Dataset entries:
----------

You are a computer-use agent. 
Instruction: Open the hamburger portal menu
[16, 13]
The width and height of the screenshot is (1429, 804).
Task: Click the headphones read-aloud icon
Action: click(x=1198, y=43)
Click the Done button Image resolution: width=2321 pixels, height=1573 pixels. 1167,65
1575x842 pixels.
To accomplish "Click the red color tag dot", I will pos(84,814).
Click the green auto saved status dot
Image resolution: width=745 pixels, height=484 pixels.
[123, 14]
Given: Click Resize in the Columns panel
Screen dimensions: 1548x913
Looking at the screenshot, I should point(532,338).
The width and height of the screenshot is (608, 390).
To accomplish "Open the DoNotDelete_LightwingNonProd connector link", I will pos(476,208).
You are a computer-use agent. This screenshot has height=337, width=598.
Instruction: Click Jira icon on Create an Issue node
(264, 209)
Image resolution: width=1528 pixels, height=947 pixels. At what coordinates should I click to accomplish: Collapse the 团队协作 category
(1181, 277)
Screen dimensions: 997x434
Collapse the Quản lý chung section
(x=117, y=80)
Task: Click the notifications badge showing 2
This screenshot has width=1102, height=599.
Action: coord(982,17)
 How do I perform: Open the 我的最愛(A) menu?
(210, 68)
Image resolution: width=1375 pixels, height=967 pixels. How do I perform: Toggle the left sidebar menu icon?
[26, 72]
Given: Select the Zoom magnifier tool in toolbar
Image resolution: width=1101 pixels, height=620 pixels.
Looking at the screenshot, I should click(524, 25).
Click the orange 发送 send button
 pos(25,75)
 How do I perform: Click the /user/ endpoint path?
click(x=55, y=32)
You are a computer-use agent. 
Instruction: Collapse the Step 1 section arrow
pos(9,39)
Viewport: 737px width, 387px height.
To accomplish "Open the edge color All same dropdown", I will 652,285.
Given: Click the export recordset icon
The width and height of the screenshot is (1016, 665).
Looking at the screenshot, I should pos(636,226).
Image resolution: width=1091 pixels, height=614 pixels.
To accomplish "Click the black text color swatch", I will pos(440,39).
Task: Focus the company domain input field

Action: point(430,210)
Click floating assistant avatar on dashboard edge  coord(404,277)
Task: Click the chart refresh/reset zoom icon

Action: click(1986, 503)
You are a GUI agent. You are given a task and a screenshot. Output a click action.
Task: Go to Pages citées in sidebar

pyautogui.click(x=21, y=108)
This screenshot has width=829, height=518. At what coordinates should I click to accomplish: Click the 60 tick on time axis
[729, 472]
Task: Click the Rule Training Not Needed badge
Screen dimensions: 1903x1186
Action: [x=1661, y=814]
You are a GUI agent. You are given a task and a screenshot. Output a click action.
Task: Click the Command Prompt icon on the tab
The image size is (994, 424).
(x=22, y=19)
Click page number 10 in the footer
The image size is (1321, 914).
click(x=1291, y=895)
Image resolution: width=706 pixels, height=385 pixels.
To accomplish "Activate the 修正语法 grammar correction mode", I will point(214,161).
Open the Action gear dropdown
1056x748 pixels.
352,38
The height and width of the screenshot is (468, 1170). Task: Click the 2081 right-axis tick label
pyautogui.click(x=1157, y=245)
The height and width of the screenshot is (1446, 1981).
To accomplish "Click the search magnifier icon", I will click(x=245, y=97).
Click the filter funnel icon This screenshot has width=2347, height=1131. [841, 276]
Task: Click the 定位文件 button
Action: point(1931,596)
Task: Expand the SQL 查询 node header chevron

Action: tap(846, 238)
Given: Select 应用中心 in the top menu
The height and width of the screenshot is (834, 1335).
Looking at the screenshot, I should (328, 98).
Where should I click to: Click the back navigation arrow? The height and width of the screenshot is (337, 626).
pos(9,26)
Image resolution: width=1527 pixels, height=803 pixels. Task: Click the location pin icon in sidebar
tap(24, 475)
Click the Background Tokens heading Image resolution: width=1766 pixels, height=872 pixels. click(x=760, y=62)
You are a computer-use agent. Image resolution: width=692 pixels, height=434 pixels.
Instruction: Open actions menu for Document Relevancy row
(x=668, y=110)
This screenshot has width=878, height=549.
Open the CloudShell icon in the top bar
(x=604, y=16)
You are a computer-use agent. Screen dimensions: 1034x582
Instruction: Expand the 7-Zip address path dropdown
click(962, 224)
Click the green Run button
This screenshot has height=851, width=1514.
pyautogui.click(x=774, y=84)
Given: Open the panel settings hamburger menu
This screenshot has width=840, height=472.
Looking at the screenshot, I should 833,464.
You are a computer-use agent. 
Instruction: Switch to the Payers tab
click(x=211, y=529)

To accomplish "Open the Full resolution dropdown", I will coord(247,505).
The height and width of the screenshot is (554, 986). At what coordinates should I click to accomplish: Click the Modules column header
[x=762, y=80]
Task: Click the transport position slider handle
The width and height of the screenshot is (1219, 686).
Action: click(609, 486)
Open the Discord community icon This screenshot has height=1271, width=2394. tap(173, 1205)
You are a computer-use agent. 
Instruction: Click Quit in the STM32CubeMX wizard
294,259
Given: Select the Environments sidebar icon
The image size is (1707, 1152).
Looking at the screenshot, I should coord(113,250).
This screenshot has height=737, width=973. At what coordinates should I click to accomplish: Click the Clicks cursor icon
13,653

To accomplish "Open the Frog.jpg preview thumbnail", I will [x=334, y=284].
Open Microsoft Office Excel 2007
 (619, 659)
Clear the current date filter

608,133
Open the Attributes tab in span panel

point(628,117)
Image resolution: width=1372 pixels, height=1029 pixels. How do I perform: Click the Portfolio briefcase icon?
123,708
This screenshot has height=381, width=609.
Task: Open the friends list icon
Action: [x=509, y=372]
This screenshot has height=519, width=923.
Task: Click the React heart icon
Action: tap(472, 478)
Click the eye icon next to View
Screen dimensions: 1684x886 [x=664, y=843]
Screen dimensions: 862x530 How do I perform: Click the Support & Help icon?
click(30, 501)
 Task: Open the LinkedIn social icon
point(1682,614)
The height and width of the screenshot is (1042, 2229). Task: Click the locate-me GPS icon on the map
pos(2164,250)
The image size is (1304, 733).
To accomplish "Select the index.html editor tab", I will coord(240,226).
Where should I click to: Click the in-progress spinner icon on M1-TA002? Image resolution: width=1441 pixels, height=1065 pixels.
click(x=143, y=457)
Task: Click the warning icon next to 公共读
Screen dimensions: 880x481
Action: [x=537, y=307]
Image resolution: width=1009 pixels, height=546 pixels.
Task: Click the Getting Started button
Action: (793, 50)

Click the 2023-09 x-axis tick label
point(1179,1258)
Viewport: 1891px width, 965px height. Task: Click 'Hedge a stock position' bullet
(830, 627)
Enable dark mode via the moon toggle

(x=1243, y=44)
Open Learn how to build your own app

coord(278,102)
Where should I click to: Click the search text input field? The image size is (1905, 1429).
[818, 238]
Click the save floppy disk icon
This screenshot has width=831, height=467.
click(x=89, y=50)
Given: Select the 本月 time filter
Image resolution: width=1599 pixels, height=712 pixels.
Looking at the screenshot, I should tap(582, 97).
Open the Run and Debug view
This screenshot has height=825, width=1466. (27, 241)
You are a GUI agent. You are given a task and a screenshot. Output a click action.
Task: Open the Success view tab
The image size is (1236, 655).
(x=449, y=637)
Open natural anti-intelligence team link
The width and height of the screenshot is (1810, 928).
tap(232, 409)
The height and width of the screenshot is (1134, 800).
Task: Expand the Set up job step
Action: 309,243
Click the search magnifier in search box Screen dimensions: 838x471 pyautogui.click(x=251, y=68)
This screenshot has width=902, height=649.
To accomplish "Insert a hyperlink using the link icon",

----------

An exact copy of the lines above, from the one containing "Where should I click to: Click the back" through the one containing "Click the Background", is the whole of the answer.

Where should I click to: Click the back navigation arrow? The height and width of the screenshot is (337, 626).
pos(9,26)
Image resolution: width=1527 pixels, height=803 pixels. Task: Click the location pin icon in sidebar
tap(24, 475)
Click the Background Tokens heading Image resolution: width=1766 pixels, height=872 pixels. click(x=760, y=62)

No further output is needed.